Maybe because I am a historian (even if my history is not about reconstructing narratives but a history of thought and ways of viewing the world) I like my theorists and scholars to do a little research and get their facts (what little facts we know) right. Maybe that research involves just going down the hall and talking to the Greek historian or the tragedy scholar--we are resources, you know. Knowing things doesn't make one inaccessible. It makes us useful! But yes, so Said's facts, like his influence Foucault's facts, are askance. Or rather, ironically, Said gets the descriptives right, but ignores the evidence in front of him in order to feed his pet project. What do I mean?

Said's description of the Western imperialist/orientalist actually relates more accurately to the evidence we have of how Persians represented themselves in iconography and inscriptions--how they viewed their subjects, the peoples they aimed to conquer, their own position in the hierarchy of the world. We seem to take for granted a level of Greek cultural superiority and diffusion that was not historically accurate until after the adventures of Alexander in Asia. In an ironic twist, the Hellenistic world, the world that resulted from conquests by a semi-Greek monarchy of the Persian empire, that was a world of cultural domination by the Greeks is called "Hellenistic" precisely because it is considered derivative and inferior to the great classical period of the 5th and 4th centuries BC.

The British particularly transported back in time that notion of cultural superiority to the Athenian culture they admired even while denigrating the actual period of time and its culture which held such power. The Hellenistic world wasn't "pure" Greek, but a fusion culture. Perhaps the dismissal of that fusion was a fantasy by the British imperialists that they could co-opt and alter their colonies while remaining "pure" themselves.
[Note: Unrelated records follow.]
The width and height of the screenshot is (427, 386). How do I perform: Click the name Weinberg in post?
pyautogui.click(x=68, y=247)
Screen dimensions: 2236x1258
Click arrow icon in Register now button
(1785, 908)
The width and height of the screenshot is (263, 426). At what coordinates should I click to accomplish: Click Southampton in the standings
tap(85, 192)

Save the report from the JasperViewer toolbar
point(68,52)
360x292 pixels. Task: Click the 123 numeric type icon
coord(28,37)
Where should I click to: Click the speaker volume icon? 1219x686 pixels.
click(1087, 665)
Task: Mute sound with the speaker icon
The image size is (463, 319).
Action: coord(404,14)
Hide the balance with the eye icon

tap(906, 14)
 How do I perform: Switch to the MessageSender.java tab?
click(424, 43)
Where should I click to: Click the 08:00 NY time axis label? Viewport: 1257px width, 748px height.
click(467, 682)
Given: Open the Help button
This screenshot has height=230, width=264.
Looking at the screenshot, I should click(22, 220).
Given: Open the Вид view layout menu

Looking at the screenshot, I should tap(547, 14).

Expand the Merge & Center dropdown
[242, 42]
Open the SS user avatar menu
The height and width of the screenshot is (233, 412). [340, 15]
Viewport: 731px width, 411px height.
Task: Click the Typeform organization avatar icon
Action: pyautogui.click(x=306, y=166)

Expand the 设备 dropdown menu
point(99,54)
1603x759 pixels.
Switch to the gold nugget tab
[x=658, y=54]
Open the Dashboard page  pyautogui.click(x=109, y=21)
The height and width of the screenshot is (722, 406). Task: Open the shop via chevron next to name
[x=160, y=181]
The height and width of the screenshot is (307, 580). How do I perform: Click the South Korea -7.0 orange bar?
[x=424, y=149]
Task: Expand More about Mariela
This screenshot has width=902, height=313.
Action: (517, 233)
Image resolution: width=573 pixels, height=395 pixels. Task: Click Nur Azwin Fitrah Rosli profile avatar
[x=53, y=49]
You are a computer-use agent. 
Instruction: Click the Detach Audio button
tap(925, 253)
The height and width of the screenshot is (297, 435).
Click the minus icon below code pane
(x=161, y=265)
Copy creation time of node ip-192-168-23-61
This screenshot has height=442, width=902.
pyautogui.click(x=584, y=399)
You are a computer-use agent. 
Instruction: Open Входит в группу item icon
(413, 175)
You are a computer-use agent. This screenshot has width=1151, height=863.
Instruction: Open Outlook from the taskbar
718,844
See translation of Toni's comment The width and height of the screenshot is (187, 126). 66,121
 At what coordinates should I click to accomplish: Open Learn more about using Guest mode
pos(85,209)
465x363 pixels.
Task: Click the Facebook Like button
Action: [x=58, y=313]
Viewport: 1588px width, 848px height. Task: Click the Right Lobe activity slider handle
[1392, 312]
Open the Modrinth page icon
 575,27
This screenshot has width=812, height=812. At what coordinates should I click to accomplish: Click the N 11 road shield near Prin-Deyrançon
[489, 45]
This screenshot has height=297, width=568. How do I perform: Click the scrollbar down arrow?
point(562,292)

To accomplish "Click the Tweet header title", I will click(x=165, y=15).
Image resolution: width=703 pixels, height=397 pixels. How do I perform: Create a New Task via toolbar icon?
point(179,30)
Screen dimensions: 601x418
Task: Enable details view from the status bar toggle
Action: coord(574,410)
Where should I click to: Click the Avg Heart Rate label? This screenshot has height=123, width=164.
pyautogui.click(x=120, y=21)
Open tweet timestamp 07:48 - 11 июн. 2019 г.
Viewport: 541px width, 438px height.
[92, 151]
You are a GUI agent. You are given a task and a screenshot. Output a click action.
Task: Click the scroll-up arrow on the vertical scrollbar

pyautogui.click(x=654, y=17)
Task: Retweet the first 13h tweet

In truth, there is no cultural superiority of the Greeks until after the time of Alexander and we don't really have the dynamics of Orientalism, "a political vision of reality whose structure promotes the difference between the familiar and the strange," until Rome's conquest of the Hellenized Asia when the West v East division became canonized in the reality of government function, language fluency and cultural heritage. Orientalism before the period of Alexander's successors is a fallacy, but a convenient one.

Surely, that was a bit elliptical. I'll have to clear it up soon.